_ENTRIES SHOWN_:
================================

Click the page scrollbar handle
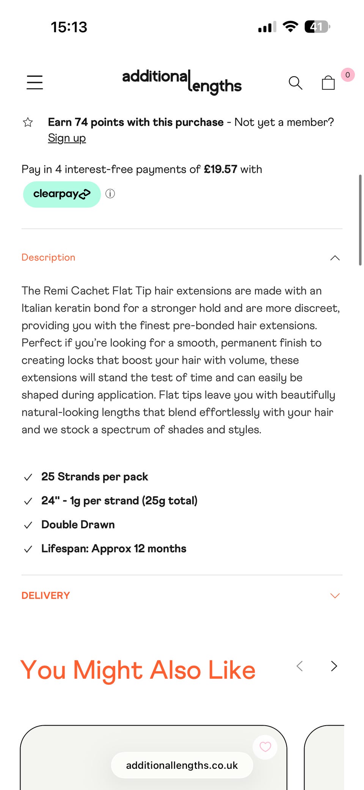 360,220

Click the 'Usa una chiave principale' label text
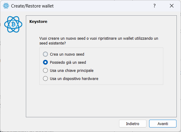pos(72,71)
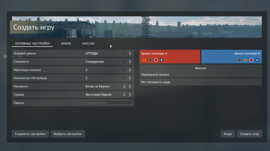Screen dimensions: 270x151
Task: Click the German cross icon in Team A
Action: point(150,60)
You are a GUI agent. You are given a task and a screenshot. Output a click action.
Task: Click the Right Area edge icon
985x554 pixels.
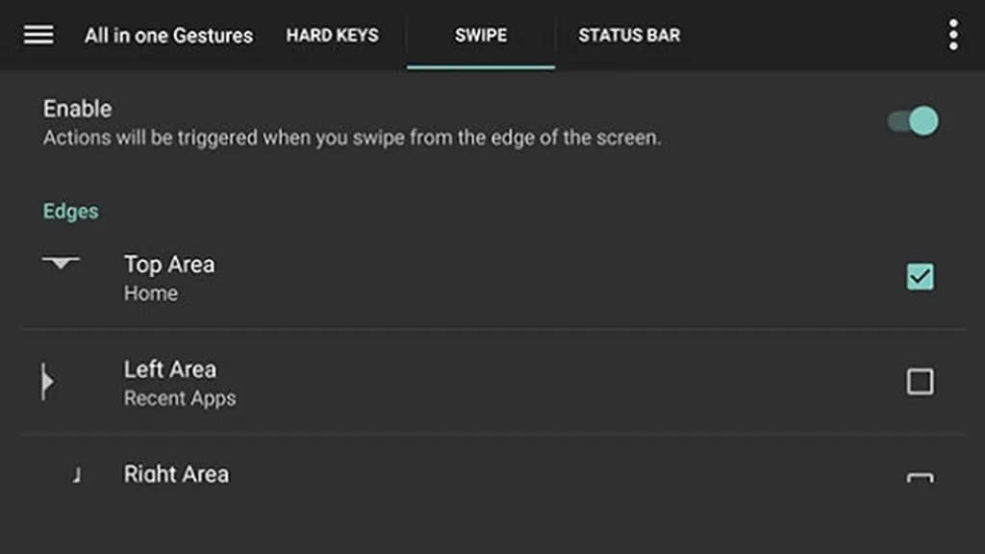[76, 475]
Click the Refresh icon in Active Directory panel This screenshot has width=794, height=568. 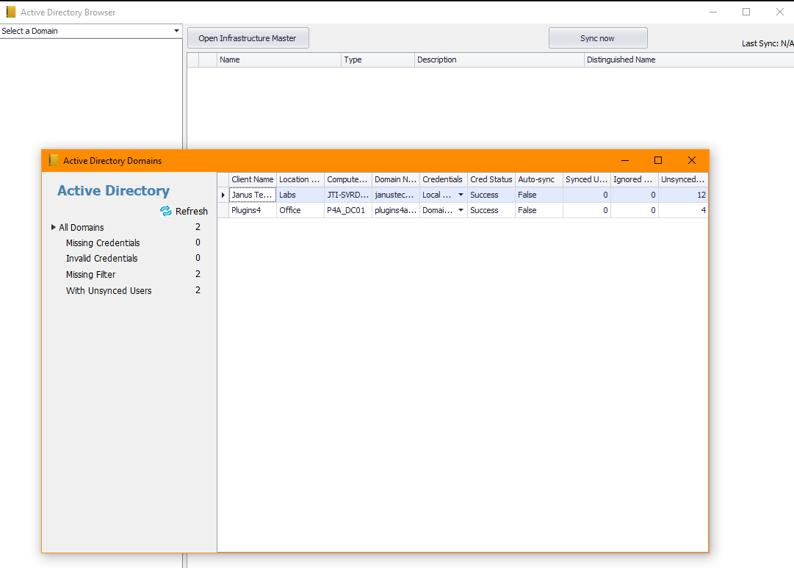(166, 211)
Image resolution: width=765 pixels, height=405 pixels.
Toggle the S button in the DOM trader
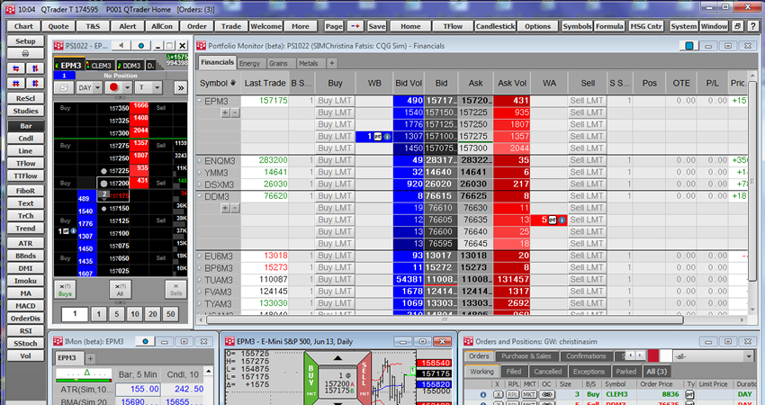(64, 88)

================================

_EXERCISE BRIEF_:
Exactly as written, reproduce the lines from the one containing "Image resolution: width=765" through the last line of the entries above, and leave every picture out.

_ANSWER TO THIS EXERCISE_:
Image resolution: width=765 pixels, height=405 pixels.
Toggle the S button in the DOM trader
(64, 88)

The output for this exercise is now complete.